Я перетрусил. Видно, это было не очень приятное переживание, коль я его так хорошо запомнил.
Иезуитский сад был не очень велик, но все равно однажды я в нем заблудился; однако это случилось так давно и я был такой маленький, что, собственно, это даже не мое воспоминание; мне просто об этом рассказывали. В кустах – кажется, в орешнике, потому что ветки были красные, – стояла огромная бочка с водой; спустя, вероятно, лет тридцать я перенес ее в рассказ «Сад тьмы». Правду говоря, Иезуитский сад не был таким уж привлекательным. Другое дело Стрыйский парк. Там было озерко в форме восьмерки, а по правой стороне шла аллейка, ведущая на край света. Почему я так считал, не знаю. Может, потому, что мы никогда туда не ходили, может, мне кто-нибудь так сказал. Но, пожалуй, я все-таки выдумал это сам и даже довольно долго склонен был в это верить. У Стрыйского парка были, по крайней мере, две достопримечательности: запутанная топография и великолепное соседство выставочного района Восточной ярмарки. Зимой и летом над ней возвышалась башня Бачевского, четырехугольная, вся обложенная рядами запечатанных разноцветных бутылок. Меня всегда интересовало: был ли в бутылках настоящий ликер или только цветная вода? Но этого не знал никто.
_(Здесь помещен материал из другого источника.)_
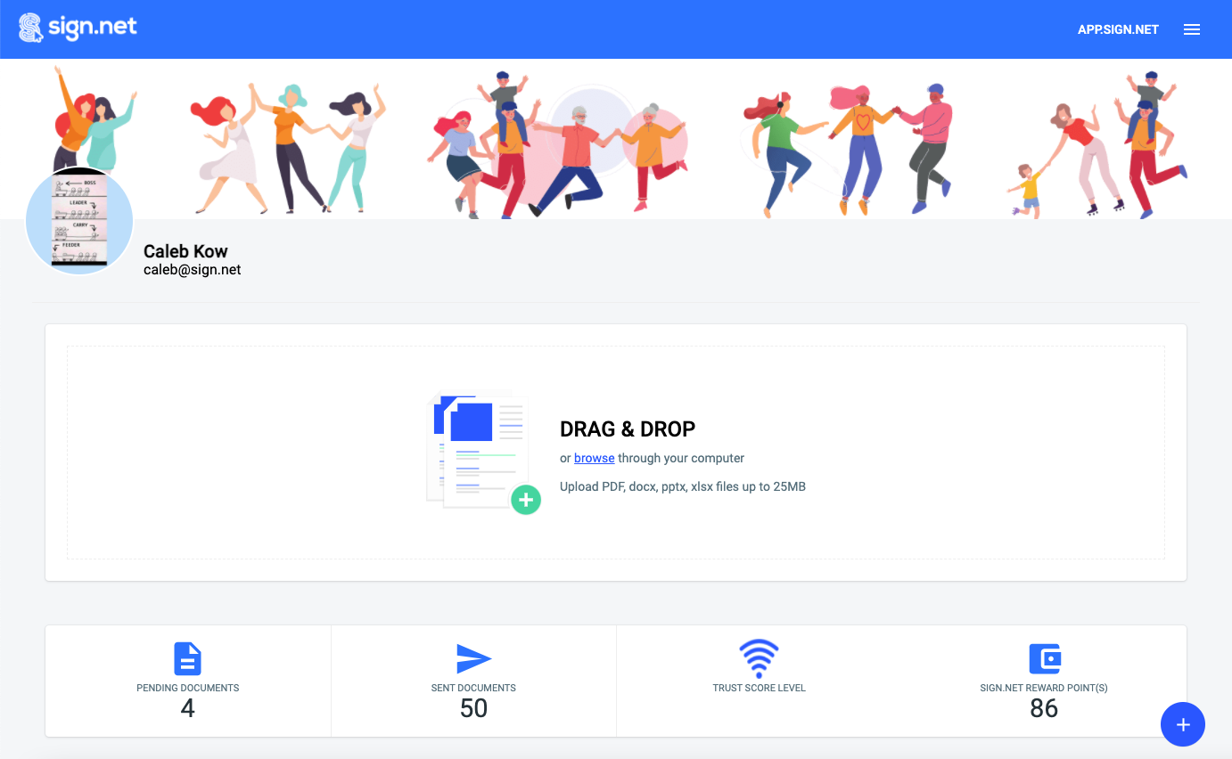Click the blue floating plus button
Viewport: 1232px width, 759px height.
click(x=1183, y=724)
В Стрыйский парк мы обычно ездили на дрожках, а в Иезуитский сад просто шли пешком. А жаль, потому что проезжая часть площади перед университетом была выложена специальной брусчаткой – деревянной, – и конские копыта, ударяя по ней, высекали особый звук, словно под брусчаткой скрывалось какое-то огромное пустое пространство. Это не значит, что столь близкие прогулки не доставляли мне удовольствия.
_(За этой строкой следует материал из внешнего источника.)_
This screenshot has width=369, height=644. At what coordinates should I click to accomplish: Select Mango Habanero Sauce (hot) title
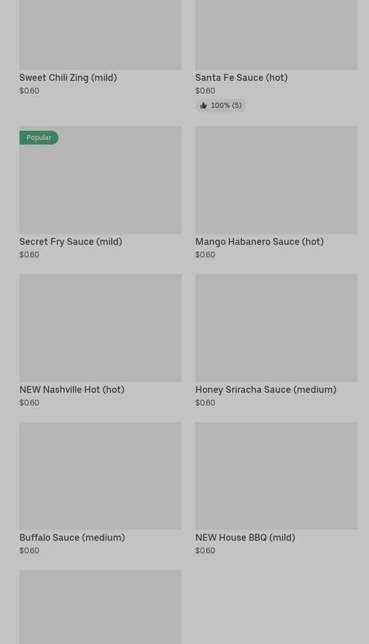point(260,242)
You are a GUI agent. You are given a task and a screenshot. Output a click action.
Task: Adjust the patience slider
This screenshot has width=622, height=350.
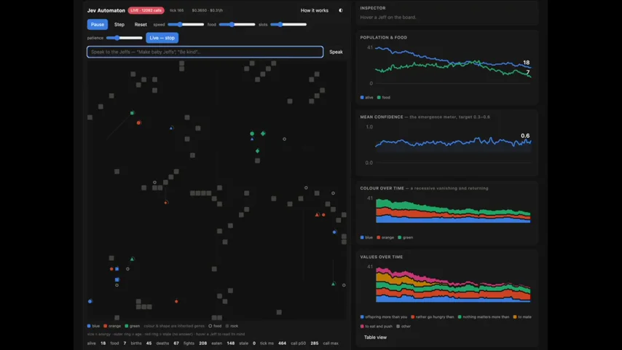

У входа в сад сидел человек с «колесом счастья». Мне несколько раз удавалось выиграть жестяные портсигары с желтоватыми резинками для удержания папирос. Но по большей части доставались лишь двусторонние карманные зеркальца. Там же стояли лотки с мороженым, которое мне запрещено было есть. А потом, когда я немного подрос, я там иногда встречал Анюсю. Старушечка немного повыше меня ростом, в проволочных очках, с корзинкой кренделей, когда-то была моей первой воспитательницей. Крендели поменьше шли по пять грошей за пару, и эти я предпочитал, те же, что потолще, стоили пять грошей штука. Десять грошей называли «шустак»[2] – это была солидная сумма.
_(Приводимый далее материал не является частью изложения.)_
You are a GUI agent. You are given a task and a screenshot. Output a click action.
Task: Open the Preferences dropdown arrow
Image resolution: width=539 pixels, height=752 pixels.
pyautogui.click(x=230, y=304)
Домой из сада возвращались или напрямик, или окружной дорогой через плац Смолки.[3] Это делалось для того, чтобы в лавке Оренштейна купить фруктов, а то и вишневый компот в жестяной банке, который считался редким деликатесом. В витрине всегда возвышалась пирамида румяных яблок, мандаринов и бананов с овальной этикеткой, снабженной надписью «Fyffes». Слово это я запомнил, но что оно означало, не знаю до сих пор. Немного дальше, там, где начиналась Ягеллонская улица, находилось кино «Марысенька».[4] Я его ужасно не любил, потому что ходил туда с матерью, когда, мне думается, она не знала, что со мной делать. Того, что происходило на экране, я не понимал и скучал страшно. Порой кончалось тем, что потихонечку, украдкой я сползал со стула на пол и принимался на четвереньках исследовать окрестности, ползая между ногами людей, но и это тоже скоро надоедало. Поэтому приходилось ждать, пока фильм кончится. Паны и пани на экране безмолвно открывали и закрывали рты, и все это действо сопровождалось музыкой. Вначале фортепьянной, позже, кажется, с граммофонных пластинок.
2
«Шустак» – мелкая монета
3
Смолка Франтишен (1810 – 1899 гг.) – политический деятель в Галиции. В 1848 году стал во главе национального движения. Был приговорен к смертной казни, но помилован.
4
«Марысенька» – так в Польше величали красавицу жену польского короля Яна Ill Собеского – Марию Казимиру.